GIVEN INFORMATION
Segment Open

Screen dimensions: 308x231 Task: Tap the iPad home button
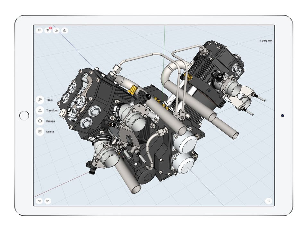[x=24, y=116]
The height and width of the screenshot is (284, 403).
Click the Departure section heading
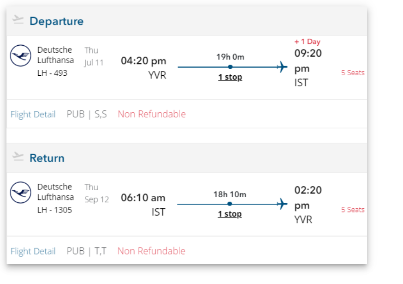[x=56, y=21]
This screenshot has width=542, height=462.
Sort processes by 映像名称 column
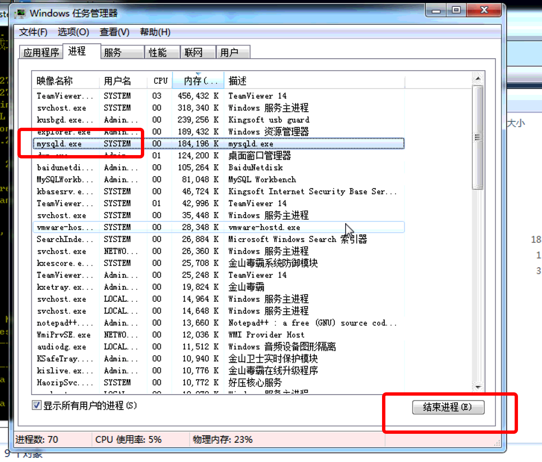[x=55, y=80]
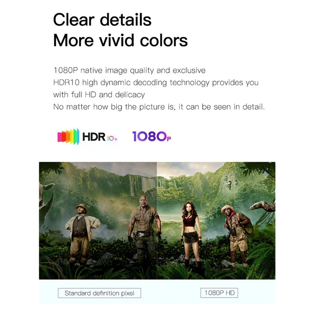This screenshot has height=314, width=314.
Task: Click the 'Clear details' heading
Action: [102, 20]
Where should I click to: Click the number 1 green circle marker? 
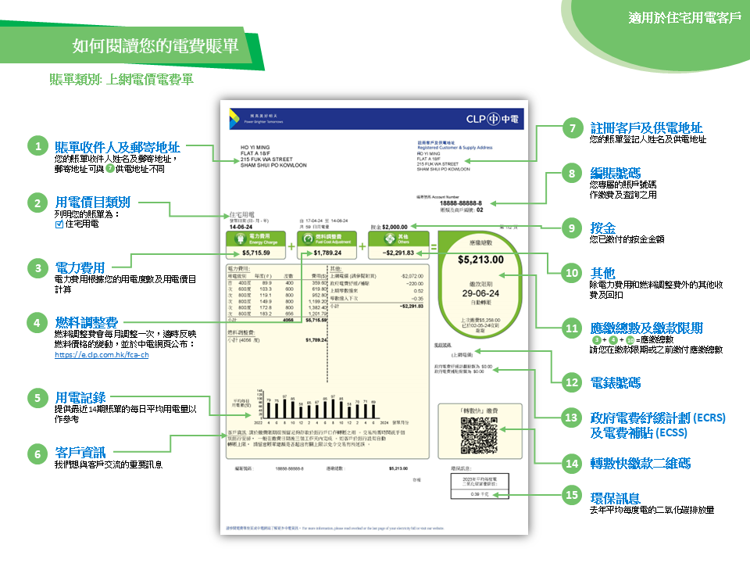pyautogui.click(x=36, y=146)
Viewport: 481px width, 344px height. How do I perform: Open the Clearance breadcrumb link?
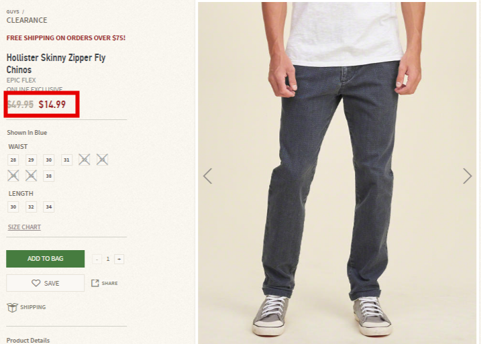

Segment Closed

AIM OF THE TASK
All of the data above must be printed exactly, minus its pictures.

SOLUTION FOR THIS PROBLEM
Screen dimensions: 308x231 Task: Tap the iPad home button
[x=24, y=116]
The height and width of the screenshot is (284, 403).
Click the Departure section heading
[x=56, y=21]
This screenshot has width=542, height=462.
Sort processes by 映像名称 column
[x=55, y=80]
This screenshot has height=314, width=314.
Task: Click the 'Clear details' heading
Action: [102, 20]
Where should I click to: Click the number 1 green circle marker? 
pyautogui.click(x=36, y=146)
Viewport: 481px width, 344px height. How do I perform: Open the Clearance breadcrumb link?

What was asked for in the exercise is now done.